A global deal to freeze oil production could be signed in April and exclude Iran, which has the right to boost output after years of sanctions, Russian energy minister Alexander Novak said on Monday after talks in Tehran.
Oil fell around 3 percent on Monday after Iran dampened hopes of a coordinated stabilisation of production any time soon, saying it would join such discussions after its own output had reached 4 million barrels per day (bpd).
Four of the world’s leading oil producers – Russia, Saudi Arabia, Qatar and Venezuela – met in Doha last month, saying they were ready to hold output at January levels if other producers did the same.
A final agreement on an output freeze to support oil prices, which have fallen 65 percent since peaking in June 2014 due to oversupply, is seen next month, possibly again in Doha, Novak said.
He said the deal could exclude Iran as the country seeks to regain production hit by now-lifted international sanctions imposed over Tehran’s nuclear programme.
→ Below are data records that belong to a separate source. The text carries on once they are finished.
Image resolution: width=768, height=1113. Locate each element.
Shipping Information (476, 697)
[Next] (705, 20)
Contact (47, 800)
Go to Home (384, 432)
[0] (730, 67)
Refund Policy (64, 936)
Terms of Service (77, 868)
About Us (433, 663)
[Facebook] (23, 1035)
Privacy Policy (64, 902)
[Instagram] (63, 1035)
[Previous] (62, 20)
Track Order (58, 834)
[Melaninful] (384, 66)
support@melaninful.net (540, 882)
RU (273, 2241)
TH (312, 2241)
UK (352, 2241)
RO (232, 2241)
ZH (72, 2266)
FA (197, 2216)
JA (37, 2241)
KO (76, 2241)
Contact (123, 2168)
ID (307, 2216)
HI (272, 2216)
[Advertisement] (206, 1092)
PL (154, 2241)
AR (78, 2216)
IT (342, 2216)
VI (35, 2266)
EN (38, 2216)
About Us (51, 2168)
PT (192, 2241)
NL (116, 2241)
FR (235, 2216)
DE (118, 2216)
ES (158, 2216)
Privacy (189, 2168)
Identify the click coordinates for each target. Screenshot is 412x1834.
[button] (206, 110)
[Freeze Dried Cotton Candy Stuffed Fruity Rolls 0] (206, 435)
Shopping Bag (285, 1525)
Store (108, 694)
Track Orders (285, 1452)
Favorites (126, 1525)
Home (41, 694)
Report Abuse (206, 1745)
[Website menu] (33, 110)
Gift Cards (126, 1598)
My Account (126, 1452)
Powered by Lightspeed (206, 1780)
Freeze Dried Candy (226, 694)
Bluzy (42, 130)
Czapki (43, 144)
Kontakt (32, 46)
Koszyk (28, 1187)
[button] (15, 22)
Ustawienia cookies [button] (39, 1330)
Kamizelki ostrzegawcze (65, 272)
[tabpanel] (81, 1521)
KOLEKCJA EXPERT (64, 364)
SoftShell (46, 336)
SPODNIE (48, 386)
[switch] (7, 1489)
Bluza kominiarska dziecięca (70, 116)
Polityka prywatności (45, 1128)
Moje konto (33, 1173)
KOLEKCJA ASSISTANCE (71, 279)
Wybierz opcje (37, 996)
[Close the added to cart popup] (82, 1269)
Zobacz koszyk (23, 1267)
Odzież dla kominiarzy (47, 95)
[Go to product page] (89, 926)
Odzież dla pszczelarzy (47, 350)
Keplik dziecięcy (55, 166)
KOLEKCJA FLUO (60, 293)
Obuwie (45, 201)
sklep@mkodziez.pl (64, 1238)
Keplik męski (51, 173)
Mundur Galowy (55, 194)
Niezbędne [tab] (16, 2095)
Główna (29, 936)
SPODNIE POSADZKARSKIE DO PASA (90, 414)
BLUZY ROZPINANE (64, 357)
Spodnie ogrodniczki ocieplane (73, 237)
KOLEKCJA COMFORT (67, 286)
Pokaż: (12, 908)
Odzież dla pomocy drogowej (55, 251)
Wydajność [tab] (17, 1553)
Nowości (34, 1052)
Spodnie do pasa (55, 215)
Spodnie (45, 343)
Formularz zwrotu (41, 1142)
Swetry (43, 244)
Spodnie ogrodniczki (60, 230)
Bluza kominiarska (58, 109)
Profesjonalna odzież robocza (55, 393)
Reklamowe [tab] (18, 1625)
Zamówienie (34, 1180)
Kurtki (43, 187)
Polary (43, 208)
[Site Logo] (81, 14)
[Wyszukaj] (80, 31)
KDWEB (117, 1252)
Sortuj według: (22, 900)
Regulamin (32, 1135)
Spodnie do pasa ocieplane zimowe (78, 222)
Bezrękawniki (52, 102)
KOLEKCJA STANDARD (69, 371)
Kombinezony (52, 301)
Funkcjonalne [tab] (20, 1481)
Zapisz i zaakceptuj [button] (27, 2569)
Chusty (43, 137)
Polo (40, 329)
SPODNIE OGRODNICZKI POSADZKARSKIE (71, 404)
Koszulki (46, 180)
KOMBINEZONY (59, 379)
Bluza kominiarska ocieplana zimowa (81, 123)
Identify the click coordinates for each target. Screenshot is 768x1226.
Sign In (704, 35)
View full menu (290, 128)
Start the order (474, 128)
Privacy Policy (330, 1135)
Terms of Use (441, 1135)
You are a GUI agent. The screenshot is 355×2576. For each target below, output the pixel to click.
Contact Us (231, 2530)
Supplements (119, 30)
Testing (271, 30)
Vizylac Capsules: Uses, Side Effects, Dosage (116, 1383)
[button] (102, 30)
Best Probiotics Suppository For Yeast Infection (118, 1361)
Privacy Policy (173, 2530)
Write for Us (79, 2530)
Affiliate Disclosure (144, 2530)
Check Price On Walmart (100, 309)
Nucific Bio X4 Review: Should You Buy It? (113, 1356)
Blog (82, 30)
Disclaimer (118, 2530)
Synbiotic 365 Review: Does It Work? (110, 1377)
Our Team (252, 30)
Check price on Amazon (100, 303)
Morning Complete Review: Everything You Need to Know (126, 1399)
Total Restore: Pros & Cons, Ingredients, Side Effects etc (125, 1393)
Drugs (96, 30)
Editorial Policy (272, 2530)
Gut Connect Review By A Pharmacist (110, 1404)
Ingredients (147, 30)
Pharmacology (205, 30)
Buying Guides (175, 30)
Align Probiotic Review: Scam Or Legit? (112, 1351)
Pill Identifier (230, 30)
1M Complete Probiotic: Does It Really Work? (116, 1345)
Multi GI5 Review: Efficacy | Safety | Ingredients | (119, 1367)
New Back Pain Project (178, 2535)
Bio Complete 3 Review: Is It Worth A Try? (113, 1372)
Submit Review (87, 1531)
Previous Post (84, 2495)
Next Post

“We share (the view) that Iran is in a special situation. The sanctions that had been introduced had materially hit (Iran’s) output,” Novak said after meeting his Iranian counterpart Bijan Zanganeh.
Russia and Iran are considered to be on friendly terms. Moscow was a staunch supporter of lifting international sanctions imposed over Tehran’s nuclear programme.
Those sanctions were effectively removed in January, paving the way for Iran to increase its production of crude and adding uncertainty to already jittery oil markets.
Iran currently produces around 3.1 million bpd of oil. The sanctions also cut crude exports from a peak of 2.5 million bpd before 2011 to just over 1 million bpd in recent years.
Novak said Iran still insisted on a recovery in its oil output before any production freeze.
“On the whole, Iran supports the need for coordination between oil exporters, including a possible freeze. But Iran’s position is that they have to first restore their production volumes … After that, they are ready to join the freeze,” Novak said.
The Russian minister said oil markets were now more balanced but he called for a solid deal on stabilising output, “otherwise the markets will face more uncertainty, which will lead to more volatility”.
He said oil prices were expected to be between $40 and $50 per barrel by the year-end, compared to just below $40 currently.